2 Instructions for use

1This tutorial starts with a brief introduction to corpora and corpus analysis, followed by an introduction of the characteristics of specialized corpora of parliamentary debates and an overview of research into language and gender. The second part of the tutorial is a hands-on, which demonstrates the potential of some of the best-known corpus analysis techniques, such as concordances, frequency lists, keywords and collocations, to explore the topics female MPs debate in in the Slovenian Parliament over time and to compare and contrast their language use with that of their male counterparts.

2All the resources and tools used in this tutorial are online and available under open license. Corpus querying will be demonstrated on the NoSketchEngine concordancer, while additional manual analysis and visualization of the results will be performed in a spreadsheet editor (e.g., Google Spreadsheet or MS Excel).

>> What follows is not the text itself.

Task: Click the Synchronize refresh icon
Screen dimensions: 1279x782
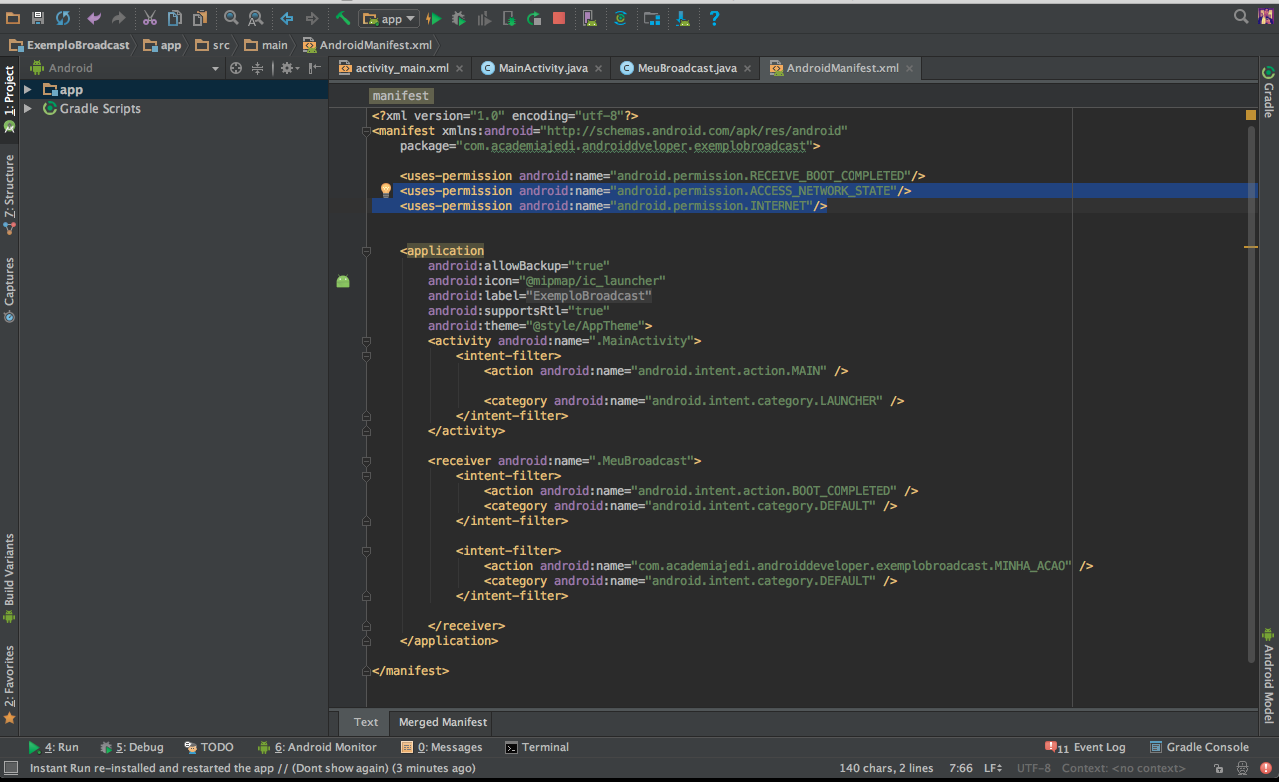Action: point(63,18)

1Screencasts, explanations of corpus querying procedures and links to the results are provided in blue boxes for anyone who wishes to reproduce the searches on their own.

3The siParl 2.0 corpus can be queried online through the NoSketchEngine or KonText concordancers at CLARIN.SI, the Slovenian node of CLARIN ERIC, the European research infrastructure for language resources and technology. The siParl 2.0 corpus can also be downloaded from the CLARIN.SI repository and then further analysed with other corpus or text mining tools. Tutorials showing how this can be done are available online, e.g., Corpus Analysis with Antconc and Basic Text Processing in R.

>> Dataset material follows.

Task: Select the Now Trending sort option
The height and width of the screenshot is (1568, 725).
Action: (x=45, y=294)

4This tutorial is an updated version of the original tutorial which was based on the previous version of the siParl corpus. In comparison to siParl 1.0, the siParl 2.0 corpus contains richer and cleaner speaker and session metadata which makes it possible to distinguish between MPs and other speakers. In addition, speeches have been labelled with parliamentary terms, which simplifies comparative analysis across different legislative periods. Furthermore, additional linguistic annotation layers, such as Universal Dependency features, syntactic parses and named entities, have also been added to the corpus, but since these will not be used in this tutorial, we do not elaborate on them further.

5If you wish to immediately proceed to hands-on exercises, skip to section 6, since the following three sections (3, 4 and 5) are dedicated to a general theoretical overview and an introduction to the basic terminology. Even though you can follow the tasks in section 6 without studying these three introductory sections, we strongly encourage you to do so before finishing this tutorial. They will give you the necessary theoretical foundations that will ensure a comprehensive understanding and independent use of the demonstrated analytical procedures and adequate interpretation of the results.